The change reflects the growing acceleration of such attacks over the last 18 months, with an increase of over 2000 percent in the ransomware sales market from $250,000 to $6.4 million in one year.

“This just tells you that this is a maturing marketplace,” James Whitfill, chief medical officer at Innovation Care Partners, said in a presentation, Cybersecurity for Imaging Departments and Imagers, at the 2017 Radiological Society of North America (RSNA) annual conference. “There’s so much money and so much sophistication here that just like our PACS systems, which have become best of breed components with VNA versus worklist versus viewer, the ransomware world is going in the exact same direction.”

Cyberattacks in general can pose harm in health care in many ways, from fraud and exploitation to threats against patient lives.

Here is an overview of some of the most common situations that can arise from cyber attacks in health care today:

Fraud and Theft
An electronic medical record (EMR) contains almost everything about a patient, from their demographic to their billing information, making it a coveted treasure among hackers.

With information acquired from here, anyone can potentially steal identities, open up charge accounts to ring up debt or start false claims.

This is known as direct economics, and though still prevalent, it is now beginning to be overshadowed by indirect economics.

Exploitation
Indirect economics involves the theft of information from sources such as an EMR with the hacker providing the information to another group or individual in exchange for money or resources.

This creates difficulty in stopping the spread and abuse of patient and provider information and determining the full extent of risks. A popular place for the selling of information is the dark web.

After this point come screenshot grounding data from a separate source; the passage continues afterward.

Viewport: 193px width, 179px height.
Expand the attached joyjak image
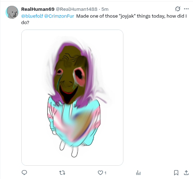72,98
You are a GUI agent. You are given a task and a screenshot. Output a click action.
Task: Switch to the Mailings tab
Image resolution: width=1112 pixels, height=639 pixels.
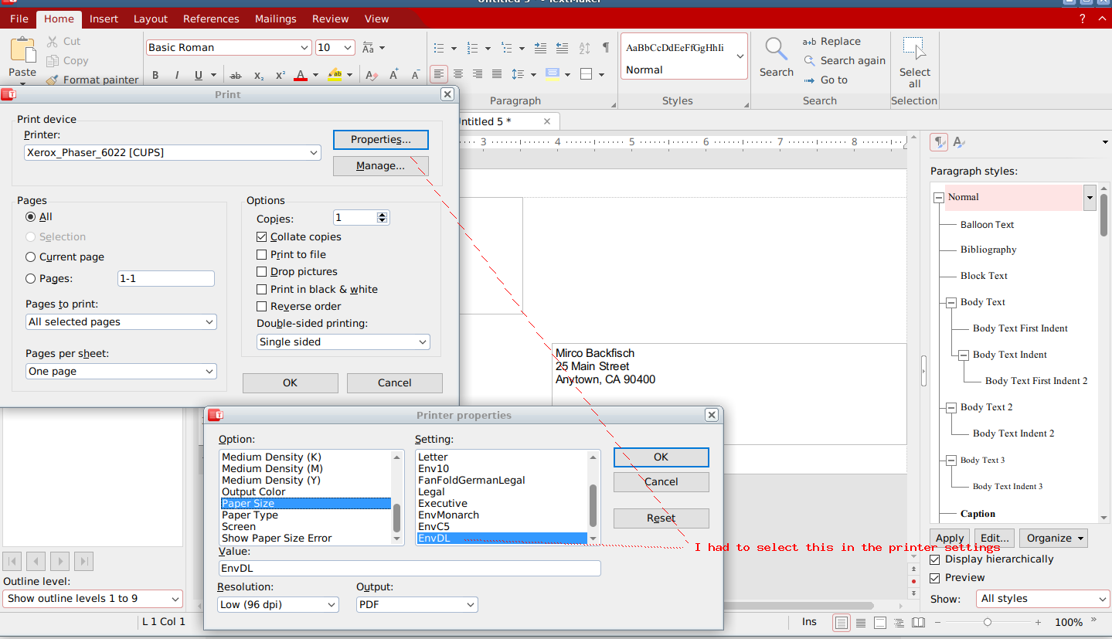275,19
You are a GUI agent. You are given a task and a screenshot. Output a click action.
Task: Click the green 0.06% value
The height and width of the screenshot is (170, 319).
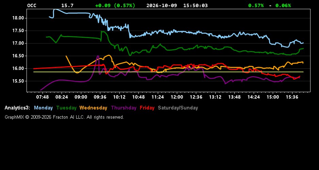283,5
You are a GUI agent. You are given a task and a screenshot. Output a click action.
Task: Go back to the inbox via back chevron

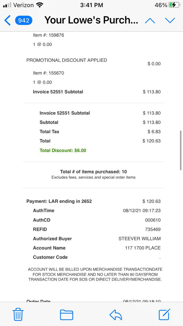pos(7,20)
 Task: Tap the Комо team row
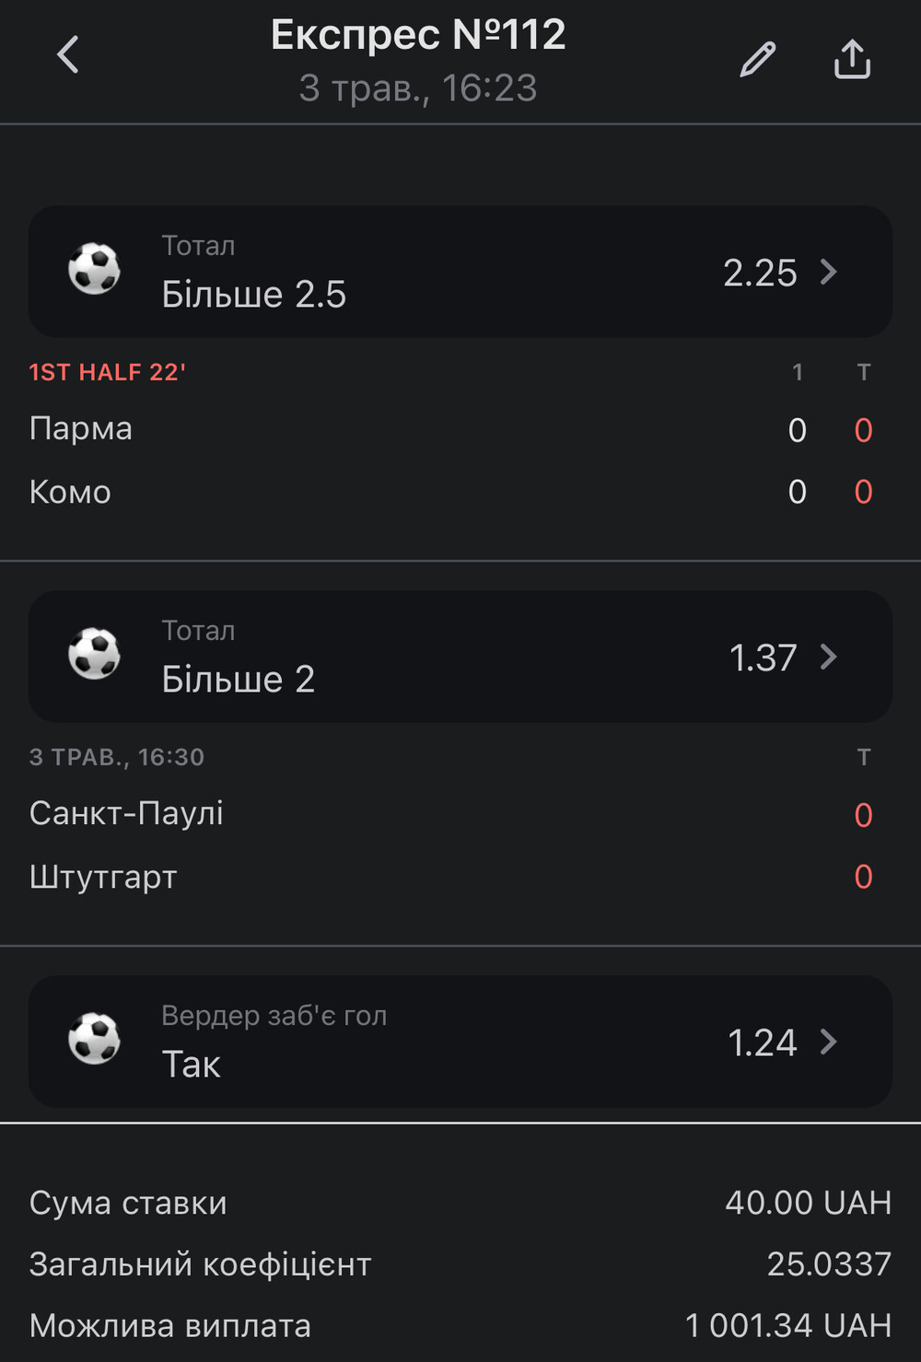[x=461, y=491]
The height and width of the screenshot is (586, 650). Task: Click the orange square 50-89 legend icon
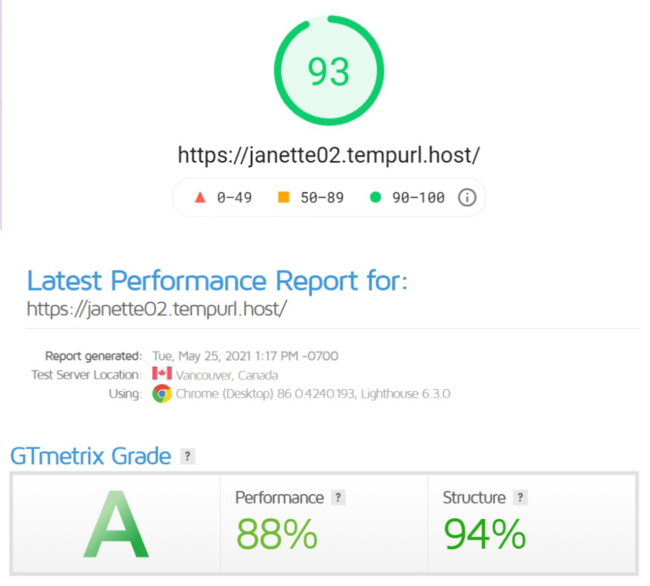pos(284,197)
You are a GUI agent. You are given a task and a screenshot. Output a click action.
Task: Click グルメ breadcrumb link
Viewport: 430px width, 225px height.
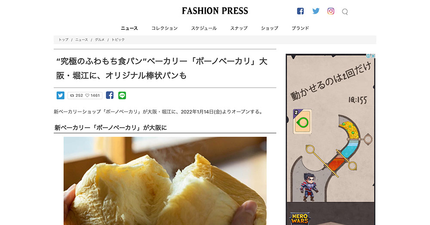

“There is an open market for information,” Whitfill said. “The smartest people in the security world are looking on the dark market for their information. They’re not assuming that their defenses are strong. They’re trying to find where their information has leaked out.”

Extortion
Whether the information is used by the hacker or someone who bought it, extortion is always a possibility, with many providers often being forced to pay ransoms in exchange for preventing disclosure of sensitive information.

Threats to patients
Hackers can easily access and manipulate the inner workings of various medical devices. Infusion pumps are one example, with hackers able to take control and dispense medicine, potentially administering an overdose that could seriously harm or kill patients.

The possibility of such an attack has led to the recall of many devices over lack of or inefficient security measures.

How to stop them
Part of the reason that providers are vulnerable to cyberattacks is due to the present mindset of focusing on past experiences rather than thinking about ones that have yet to occur, according to Whitfill.



“We focus on untargeted attacks that are very much not sophisticated,” he said. “We’re very much fighting the last war, focusing on attacks from three years ago, five years ago. We need to be focused on what these people are planning next week and next month. We tend to be very shortsighted as physicians.”

Kevin McDonald, director of clinical information security in the office of information security at Mayo Clinic, says there are many flaws in security operations that can lead to breaches, including the presence of default passwords, application issues such as the inability to run anti-virus ware, not applying upgrades to old systems, poor management of support panels and lack of effective encryptions.

His suggestions for providers is to have a comprehensive security program internally with standards and minimum requirements. He encourages the evaluation of new purchases during the buying process and to work in conjunction with health technology managers, vendors and stakeholders in assessing the security of medical devices. He also advises that administration staff be trained on security protocols as well as report incidents and document accountability.

“The thing that you need to do with all of these is push that security to the front of the device decision-making process,” he said.

However, Whitfill says that one of the main reasons imaging departments fall victim to such attacks has to do with the attitude of radiologists.

“Radiologists say we don’t have to worry about this because we treat our information differently from everyone else,” he said. “I don’t think that’s the case. It’s clear that there are many examples for those of us in radiology [where] we are just as guilty, we’re just as human as everybody else.”